Ao trazer esse debate, Oughourlian não apenas ilumina os bastidores da psique, mas toca o nervo da modernidade. Ele mostra que a soberania do sujeito é uma ilusão tão frágil quanto a crença medieval nos demônios. E talvez mais perigosa, porque impede a ciência de reconhecer suas próprias condições.
O passo seguinte seria dotar essa lei de uma formulação matemática, capaz de prever comportamentos sociais com a mesma precisão com que a física prevê eclipses. Estamos longe disso, mas o princípio já está lançado. O desejo é a gravidade das ciências humanas, e negar isso é viver na sombra de uma mentira reconfortante.
Assim, a mímesis se revela como a força que sustenta a coesão social e, ao mesmo tempo, possibilita a individuação. Sem ela, não haveria nem comunidade nem sujeito. O desejo é a órbita invisível em que se move a consciência. A liberdade, longe de ser uma ruptura, é apenas a arte de dançar dentro dessa órbita.

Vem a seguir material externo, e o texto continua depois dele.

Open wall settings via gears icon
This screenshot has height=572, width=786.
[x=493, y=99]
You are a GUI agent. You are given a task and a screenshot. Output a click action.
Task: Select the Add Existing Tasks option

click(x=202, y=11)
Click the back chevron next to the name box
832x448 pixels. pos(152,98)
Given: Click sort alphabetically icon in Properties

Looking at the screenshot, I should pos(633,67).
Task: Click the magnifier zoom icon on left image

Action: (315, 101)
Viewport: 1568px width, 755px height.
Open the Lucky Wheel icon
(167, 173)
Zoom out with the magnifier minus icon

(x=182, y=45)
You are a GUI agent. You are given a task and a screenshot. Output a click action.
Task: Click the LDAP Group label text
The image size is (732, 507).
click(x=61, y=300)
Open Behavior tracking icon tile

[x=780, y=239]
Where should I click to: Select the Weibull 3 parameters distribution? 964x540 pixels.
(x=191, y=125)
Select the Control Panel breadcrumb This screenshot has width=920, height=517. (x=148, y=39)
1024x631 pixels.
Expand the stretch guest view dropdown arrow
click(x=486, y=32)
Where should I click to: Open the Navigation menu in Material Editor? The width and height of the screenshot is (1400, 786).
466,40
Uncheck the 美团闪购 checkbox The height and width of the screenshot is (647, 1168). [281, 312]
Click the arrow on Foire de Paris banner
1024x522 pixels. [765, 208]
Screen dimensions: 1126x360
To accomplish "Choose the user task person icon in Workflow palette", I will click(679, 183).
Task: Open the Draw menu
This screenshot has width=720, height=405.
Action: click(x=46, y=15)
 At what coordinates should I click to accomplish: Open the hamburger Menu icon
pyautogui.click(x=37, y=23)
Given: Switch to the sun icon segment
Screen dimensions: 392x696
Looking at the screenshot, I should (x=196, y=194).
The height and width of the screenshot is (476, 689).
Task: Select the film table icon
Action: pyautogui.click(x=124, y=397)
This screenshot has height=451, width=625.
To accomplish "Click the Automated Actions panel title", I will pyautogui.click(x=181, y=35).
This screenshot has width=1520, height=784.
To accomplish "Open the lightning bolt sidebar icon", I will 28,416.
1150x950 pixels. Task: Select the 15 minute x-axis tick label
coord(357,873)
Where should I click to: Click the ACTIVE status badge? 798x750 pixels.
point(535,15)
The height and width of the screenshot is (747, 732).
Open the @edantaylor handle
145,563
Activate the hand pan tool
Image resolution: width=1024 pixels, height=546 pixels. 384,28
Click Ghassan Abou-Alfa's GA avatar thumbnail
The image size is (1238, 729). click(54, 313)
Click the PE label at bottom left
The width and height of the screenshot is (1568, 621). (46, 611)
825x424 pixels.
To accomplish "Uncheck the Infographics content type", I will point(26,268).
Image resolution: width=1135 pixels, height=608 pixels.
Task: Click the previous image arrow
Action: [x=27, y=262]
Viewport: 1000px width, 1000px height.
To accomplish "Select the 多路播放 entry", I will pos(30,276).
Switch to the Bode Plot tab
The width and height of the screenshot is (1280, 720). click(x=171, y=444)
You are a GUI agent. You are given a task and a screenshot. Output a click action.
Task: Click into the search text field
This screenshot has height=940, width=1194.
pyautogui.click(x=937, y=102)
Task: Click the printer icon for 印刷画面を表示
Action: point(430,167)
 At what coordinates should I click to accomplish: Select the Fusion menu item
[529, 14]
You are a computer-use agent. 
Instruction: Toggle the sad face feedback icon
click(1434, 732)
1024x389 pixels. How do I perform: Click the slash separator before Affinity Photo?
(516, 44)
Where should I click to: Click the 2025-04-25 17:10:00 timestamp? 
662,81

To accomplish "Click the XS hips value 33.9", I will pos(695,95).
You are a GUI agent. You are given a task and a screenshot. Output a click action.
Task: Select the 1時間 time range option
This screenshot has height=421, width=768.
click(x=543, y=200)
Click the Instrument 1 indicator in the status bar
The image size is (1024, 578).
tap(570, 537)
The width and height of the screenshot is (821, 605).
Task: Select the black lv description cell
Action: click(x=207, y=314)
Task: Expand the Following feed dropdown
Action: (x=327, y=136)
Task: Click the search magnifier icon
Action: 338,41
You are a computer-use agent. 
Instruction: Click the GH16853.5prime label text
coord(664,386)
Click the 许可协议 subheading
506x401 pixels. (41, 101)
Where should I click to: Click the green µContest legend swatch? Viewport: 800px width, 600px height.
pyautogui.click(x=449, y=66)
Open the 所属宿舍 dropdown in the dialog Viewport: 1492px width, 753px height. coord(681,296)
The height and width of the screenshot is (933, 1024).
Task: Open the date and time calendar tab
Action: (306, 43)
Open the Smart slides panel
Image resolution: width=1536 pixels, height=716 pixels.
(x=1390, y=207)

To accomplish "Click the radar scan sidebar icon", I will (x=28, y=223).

E talvez toda a tragédia humana consista em esquecer essa lei.
No fundo, somos todos planetas errantes, puxados por gravidades que fingimos não ver, orbitando desejos que não escolhemos, mas que nos constituem. A ciência moderna quis abolir essa verdade, mas ela retorna como fantasma nos casos clínicos, nas epidemias sociais, nas paixões políticas. E, como toda lei universal, continuará operando, quer a reconheçamos ou não.